Do you really think that the idea of «predict next word in a sentence» provides sufficient insight about the under-the-hood intelligence of LLMs, when it is trivial to change the training objective to blank-filling, and RLHF guarantees that there exists no real dataset for which the «predicted» – or actually, chosen – token is in fact the most likely one in that context?
Or that the process of self-attention , actually undergirding those «predictions», is not «reasoning about reasoning» (because it cannot attend to… itself, the way you can attend to patterns of neuron spikes, presumably?
Or that recurrence is hard to tack onto transformers? (or for that matter specialized cognitive tools, multimodality etc.?)
And so on and so forth. But ultimately after years and years of falsified forecasts and blatant displays of ignorance by skeptics, it is time to ask oneself: isn't this parlor trick of a stochastic parrot impressive enough to deserve more respect, at least, than gimmicks of our fraudulent public intellectuals? It does, after all, make more sense when talking, and is clearly more able to grapple with new evidence.

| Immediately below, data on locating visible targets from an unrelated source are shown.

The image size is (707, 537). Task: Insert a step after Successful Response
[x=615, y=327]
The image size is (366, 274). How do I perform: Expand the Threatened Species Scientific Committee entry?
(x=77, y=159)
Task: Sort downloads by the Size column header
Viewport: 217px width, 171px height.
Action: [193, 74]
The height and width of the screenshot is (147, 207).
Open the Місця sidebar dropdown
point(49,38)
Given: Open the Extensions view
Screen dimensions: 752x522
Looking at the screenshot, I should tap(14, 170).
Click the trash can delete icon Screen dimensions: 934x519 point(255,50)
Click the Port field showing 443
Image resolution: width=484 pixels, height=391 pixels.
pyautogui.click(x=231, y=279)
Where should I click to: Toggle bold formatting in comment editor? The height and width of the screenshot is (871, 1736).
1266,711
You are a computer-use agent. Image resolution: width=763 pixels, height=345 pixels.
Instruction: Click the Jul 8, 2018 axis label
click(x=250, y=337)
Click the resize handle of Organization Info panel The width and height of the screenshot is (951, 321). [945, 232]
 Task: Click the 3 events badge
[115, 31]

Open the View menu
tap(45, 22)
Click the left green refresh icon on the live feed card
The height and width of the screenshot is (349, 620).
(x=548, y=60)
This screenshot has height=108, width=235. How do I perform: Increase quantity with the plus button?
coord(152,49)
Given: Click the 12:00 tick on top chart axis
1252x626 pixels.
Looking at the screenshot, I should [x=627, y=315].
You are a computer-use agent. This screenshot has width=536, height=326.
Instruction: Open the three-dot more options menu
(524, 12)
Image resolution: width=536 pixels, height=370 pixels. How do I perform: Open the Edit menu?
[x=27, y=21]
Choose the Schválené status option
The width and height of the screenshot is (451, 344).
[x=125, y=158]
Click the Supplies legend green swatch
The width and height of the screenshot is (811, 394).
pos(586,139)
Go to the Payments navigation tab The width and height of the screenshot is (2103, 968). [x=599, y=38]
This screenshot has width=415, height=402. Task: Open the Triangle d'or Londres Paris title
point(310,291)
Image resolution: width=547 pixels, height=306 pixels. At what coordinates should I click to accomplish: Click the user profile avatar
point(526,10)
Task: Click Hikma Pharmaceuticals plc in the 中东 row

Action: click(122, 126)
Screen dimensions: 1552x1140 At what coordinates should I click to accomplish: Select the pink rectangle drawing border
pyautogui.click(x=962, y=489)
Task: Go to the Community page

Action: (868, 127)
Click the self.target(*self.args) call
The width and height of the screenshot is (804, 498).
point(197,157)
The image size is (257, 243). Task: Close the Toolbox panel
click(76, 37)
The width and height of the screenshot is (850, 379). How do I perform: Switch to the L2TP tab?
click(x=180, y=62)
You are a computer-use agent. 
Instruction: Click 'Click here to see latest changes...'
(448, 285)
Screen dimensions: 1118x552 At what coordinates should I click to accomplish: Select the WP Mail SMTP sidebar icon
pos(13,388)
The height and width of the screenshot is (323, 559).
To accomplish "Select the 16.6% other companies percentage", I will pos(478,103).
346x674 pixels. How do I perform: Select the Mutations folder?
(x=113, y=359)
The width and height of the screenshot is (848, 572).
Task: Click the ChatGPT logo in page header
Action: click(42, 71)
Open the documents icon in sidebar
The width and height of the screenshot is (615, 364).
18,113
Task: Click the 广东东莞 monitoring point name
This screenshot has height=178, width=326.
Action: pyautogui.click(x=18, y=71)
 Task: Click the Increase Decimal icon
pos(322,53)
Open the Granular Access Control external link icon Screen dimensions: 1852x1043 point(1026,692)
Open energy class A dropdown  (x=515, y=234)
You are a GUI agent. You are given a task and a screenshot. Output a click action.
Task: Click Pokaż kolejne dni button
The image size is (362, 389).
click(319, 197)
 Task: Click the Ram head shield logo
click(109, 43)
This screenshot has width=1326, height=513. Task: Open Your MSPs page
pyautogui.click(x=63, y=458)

@2rafa reasonably observes that human intelligence may be not so different from next word prediction. Indeed, if I close this tab (in Obsidian) and return to it in half an hour, I may forget where I was going with this rant and start with the most likely next word; and struggling for words when in an intense conversation is an easy way to see how their statistical probabilities affect reasoning (maybe I'm projecting my meta-awareness, lol). But even if the substrate is incompatible: why do we think our one is better? Why do we think it supports «real reasoning» in a way that mutiplying matrices, estimating token likelihood, or any other level of abstraction for LLM internals does not?
It is not obvious that the human brain is anywhere near optimal for producing intelligent writing, or for much of anything except being itself. We didn't evolve to be general-purpose thinkers, we are just monkeys who had our brains scaled up under selective pressures in some limited range of environments, with stupid hacks like the phonological loop and obsession with agency. Obviously LLMs are not optimal either (we are only pursuing them out of convenience), but they might still be better at producing our own text.
A plane doesn't flap its wings, but it definitely flies – and even though it's less efficient per unit of mass, in the absolute sense it does something no bird could. We do not understand birds well enough to replicate them from scratch, nor do we need to. Birds could never achieve enough for a truly general flight, «move anything across the Earth» kind.
We, too, aren't enough for truly general intelligence. It remains to be shown that LLMs aren't better fit for that purpose.